In real world recommendation systems, we often have large and sparse feature space. So, identifying effective feature processes in this setting would often require manual feature engineering or exhaustive search, which is highly inefficient. To tackle this issue, Google Research team has proposed Deep and Cross Network, DCN. It starts with an input layer, typically an embedding layer, followed by a cross network containing multiple cross layers that models explicitly feature interactions, and then combines with a deep network that models implicit feature interactions. The deep network is just a traditional multilayer construction. But the core of DCN is really the cross network. It explicitly applies feature crossing at each layer. And the highest polynomial degree increases with layer depth. The figure here shows the deep and cross layer in the mathematical form.

One of the nice things about DCN is that we can visualize the weights from the cross network and see if it has successfully learned the important feature process. As shown above, the stronger the interaction between two features is. In this case, the feature cross of user ID and movie ID, director, star are of great importance.
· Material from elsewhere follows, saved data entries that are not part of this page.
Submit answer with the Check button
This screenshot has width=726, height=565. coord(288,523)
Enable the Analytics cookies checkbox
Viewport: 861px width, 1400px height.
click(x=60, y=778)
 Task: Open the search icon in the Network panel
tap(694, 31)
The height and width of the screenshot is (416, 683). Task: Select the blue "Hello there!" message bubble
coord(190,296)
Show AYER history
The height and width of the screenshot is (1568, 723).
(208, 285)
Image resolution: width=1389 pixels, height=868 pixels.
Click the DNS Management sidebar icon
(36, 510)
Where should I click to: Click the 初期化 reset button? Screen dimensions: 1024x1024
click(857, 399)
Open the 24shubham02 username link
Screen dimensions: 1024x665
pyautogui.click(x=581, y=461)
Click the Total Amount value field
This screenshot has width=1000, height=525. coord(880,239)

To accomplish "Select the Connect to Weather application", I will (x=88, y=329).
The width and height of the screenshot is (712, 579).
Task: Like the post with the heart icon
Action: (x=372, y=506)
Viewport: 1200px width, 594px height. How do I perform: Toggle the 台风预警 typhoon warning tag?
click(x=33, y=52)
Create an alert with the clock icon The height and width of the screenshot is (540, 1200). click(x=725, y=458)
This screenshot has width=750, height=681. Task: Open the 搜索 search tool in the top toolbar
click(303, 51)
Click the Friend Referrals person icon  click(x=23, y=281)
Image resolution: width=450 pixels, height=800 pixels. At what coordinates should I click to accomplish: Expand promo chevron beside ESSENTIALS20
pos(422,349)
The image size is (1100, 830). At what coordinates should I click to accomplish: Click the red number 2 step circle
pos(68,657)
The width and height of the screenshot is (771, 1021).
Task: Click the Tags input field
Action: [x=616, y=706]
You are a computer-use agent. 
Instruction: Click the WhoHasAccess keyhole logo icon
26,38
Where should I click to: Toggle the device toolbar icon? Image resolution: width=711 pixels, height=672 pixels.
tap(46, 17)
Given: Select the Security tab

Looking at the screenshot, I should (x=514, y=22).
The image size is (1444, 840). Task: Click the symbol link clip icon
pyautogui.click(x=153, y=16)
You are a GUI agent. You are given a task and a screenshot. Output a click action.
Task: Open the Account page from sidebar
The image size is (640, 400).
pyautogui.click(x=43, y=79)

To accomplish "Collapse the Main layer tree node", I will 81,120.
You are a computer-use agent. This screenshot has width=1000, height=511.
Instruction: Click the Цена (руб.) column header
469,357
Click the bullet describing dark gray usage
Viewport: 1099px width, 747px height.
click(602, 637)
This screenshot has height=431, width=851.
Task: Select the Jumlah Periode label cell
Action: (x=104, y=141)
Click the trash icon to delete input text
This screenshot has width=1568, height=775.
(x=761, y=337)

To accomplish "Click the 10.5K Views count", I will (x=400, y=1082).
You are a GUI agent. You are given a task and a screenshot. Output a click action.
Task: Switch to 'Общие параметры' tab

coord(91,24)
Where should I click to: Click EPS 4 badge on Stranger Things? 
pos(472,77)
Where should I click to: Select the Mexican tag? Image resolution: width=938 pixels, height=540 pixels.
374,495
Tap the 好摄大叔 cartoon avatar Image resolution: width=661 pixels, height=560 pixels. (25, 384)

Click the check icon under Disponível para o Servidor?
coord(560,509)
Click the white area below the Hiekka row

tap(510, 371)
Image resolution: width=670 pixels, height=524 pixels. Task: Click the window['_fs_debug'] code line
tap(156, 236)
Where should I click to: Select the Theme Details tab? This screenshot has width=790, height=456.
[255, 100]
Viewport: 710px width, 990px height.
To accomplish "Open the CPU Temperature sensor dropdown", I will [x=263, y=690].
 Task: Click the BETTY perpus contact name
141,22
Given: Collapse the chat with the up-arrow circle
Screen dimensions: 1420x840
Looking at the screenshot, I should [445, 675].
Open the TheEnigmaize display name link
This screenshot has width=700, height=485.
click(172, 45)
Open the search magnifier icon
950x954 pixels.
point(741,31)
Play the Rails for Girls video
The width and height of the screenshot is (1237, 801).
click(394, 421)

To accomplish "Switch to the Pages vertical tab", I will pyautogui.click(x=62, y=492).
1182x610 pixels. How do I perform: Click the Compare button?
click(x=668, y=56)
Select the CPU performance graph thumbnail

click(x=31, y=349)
Here comes the really fun step: modeling! For this step, we'll be:

  • Feature importance using Deep and Cross Network (DCN-v2)
  • Training multiple TensorFlow Recommenders.
  • Apply hyperparameters tuning where applicable to ensure every algorithm will result in best prediction possible.
  • Finally, evaluate these Models.

TensorFlow Recommenders (TFRS):

  • The Two-Tower Model (Retrieval Model) 2_tower
  • The Ranking Model ranking
  • Multi-Task Model (Joint Model: Retrieval + Ranking) multi task

8. Future Work

  • More research is needed to optimize existing Tensorflow Recommenders Classes to accommodate the extra features created in this project
  • More fine tune is needed to improve retrieval prediction and reduce RMSE/loss Ranking from the Joint Model (Multi-Task)
  • Explore and check Listwise ranking and see the benefits if any.